In summary, this man had retroperitoneal necrotising fasciitis (RNF) due to locally perforated carcinoma of the caecum. RNF is a rare variety of synergistic soft tissue infection of retroperitoneum. Bowel perforation (carcinoma, perforated diverticular disease, or undiagnosed strangulated hernia) and urinary extravasation are commonly found as predisposing pathology. RNF is very difficult to diagnose in its early stage. A Medline search has revealed only three published articles on RNF.1-3 Almost all of the patients presented with abdominal wall, groin, and/or inner thigh cellulitis with or without cutaneous gangrene. All of their patients were very ill systemically with severe pain being a key diagnostic symptom. Computed tomography has been found to be a very useful diagnostic tool and if any bowel lesion is not evident on computed tomography, patients should have a barium enema or colonoscopy. When in doubt, aspiration of tissue fluid and urgent Gram stain can be very useful. Frozen section biopsy of the necrotic area has been found to be of good value for early diagnosis.4 Bacteriology usually reveals mixed growth of aerobic and anaerobic organisms, of which commonly found organisms areStreptococcus faecalis,S milleri, coliforms, and bacteroides spp. Prompt and radical surgical debridement of retroperitoneal tissue is the key treatment and quite often repeat debridement is required.2 High dose combination antibiotics are life saving. Hyperbaric oxygen has been found to reduce the mortality and need for repeat debridement,5 6 but its role is still controversial.

Mortality is very high (range 37%–80%) depending on the extent of infection. The great majority of patients, who had laparotomy to deal with bowel pathology and retroperitoneal necrosis at the same time, died in the early postoperative period because of septicaemia and subsequent multiorgan failure.1 Our patient went home and is still alive and well six months after surgery. We believe this is because in first stage we debrided retroperitoneal tissue extraperitoneally and subsequently we dealt with the primary pathology intraperitoneally.

Learning points

  • Retroperitoneal necrotising fasciitis (RNF) is a rare but fatal condition.

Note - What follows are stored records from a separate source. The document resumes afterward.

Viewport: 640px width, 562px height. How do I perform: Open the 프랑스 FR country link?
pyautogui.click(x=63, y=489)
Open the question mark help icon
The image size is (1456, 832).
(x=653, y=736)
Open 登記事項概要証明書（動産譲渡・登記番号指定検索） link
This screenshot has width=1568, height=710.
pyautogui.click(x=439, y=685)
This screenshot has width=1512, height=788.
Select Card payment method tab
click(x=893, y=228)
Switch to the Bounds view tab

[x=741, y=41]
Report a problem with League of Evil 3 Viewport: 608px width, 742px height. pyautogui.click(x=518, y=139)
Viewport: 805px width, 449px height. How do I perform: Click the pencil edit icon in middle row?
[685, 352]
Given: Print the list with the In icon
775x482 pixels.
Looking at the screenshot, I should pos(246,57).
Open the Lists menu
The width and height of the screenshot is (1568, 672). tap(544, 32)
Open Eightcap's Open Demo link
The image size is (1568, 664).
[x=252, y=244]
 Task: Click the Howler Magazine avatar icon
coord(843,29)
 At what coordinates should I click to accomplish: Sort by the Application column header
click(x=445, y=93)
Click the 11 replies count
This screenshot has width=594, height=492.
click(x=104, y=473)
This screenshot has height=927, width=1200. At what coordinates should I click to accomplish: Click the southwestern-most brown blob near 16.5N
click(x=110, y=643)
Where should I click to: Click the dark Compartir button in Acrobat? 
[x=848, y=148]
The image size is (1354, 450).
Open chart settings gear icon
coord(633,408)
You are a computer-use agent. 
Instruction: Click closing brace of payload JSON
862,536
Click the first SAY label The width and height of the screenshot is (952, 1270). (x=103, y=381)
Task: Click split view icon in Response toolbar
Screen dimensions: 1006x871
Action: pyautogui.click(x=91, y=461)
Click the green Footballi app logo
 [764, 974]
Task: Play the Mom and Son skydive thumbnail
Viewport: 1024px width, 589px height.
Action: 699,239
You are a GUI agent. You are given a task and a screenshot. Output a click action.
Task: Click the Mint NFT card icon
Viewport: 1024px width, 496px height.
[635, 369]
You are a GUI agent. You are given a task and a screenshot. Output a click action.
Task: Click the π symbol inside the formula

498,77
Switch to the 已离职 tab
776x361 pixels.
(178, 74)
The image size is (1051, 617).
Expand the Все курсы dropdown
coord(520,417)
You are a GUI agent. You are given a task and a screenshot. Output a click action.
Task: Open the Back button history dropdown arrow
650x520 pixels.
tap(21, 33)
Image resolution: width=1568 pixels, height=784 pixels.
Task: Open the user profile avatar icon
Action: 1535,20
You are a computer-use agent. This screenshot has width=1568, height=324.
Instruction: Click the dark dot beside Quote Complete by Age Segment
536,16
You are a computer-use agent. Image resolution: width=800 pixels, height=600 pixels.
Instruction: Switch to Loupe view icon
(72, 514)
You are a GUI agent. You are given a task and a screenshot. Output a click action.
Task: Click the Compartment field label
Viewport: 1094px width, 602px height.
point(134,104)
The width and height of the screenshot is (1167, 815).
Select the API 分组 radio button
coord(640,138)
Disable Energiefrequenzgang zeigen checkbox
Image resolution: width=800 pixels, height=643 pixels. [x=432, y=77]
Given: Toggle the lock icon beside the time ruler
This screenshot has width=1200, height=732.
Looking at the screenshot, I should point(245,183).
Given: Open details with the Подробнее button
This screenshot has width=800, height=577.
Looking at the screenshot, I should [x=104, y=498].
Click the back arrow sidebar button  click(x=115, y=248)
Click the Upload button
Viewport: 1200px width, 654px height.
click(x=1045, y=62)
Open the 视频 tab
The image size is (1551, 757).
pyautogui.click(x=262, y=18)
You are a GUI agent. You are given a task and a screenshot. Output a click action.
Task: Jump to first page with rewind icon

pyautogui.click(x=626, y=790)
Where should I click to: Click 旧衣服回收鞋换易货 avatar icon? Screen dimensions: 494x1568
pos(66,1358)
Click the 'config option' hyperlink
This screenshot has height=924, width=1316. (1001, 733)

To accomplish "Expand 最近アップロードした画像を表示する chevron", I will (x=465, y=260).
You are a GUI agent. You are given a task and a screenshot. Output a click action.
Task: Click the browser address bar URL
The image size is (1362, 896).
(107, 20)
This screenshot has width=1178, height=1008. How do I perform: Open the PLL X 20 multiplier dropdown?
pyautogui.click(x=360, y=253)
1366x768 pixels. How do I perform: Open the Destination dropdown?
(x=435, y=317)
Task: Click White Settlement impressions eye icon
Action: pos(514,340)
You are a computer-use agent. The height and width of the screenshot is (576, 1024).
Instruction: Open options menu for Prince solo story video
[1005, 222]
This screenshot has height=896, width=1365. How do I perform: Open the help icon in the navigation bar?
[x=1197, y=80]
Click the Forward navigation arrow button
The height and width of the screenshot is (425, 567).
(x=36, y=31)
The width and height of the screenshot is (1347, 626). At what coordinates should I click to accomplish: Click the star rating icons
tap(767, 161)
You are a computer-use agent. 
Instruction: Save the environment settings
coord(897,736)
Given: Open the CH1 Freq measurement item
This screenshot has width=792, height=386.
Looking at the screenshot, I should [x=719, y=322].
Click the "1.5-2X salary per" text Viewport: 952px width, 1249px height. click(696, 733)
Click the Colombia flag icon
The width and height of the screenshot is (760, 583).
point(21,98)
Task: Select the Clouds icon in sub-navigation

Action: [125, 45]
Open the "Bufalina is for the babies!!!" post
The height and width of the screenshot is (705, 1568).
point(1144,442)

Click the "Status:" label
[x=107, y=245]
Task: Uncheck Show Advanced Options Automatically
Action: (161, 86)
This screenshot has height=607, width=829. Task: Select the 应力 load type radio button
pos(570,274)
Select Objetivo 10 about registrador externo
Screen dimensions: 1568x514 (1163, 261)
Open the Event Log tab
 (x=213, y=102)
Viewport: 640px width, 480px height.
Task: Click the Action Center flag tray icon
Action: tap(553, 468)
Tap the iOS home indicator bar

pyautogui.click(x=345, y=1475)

  • Any atypical cellulitis of the abdominal wall, groin, and inner thigh should be treated suspiciously.

  • If in doubt computed tomography is a very good tool to diagnose RNF.

  • Early and radical surgical debridement is essential with a view to redebridement.

  • If RNF is diagnosed, a bowel lesion should be sought for.

Final diagnosis

Retroperitoneal necrotising fasciitis due to locally perforated carcinoma of the caecum.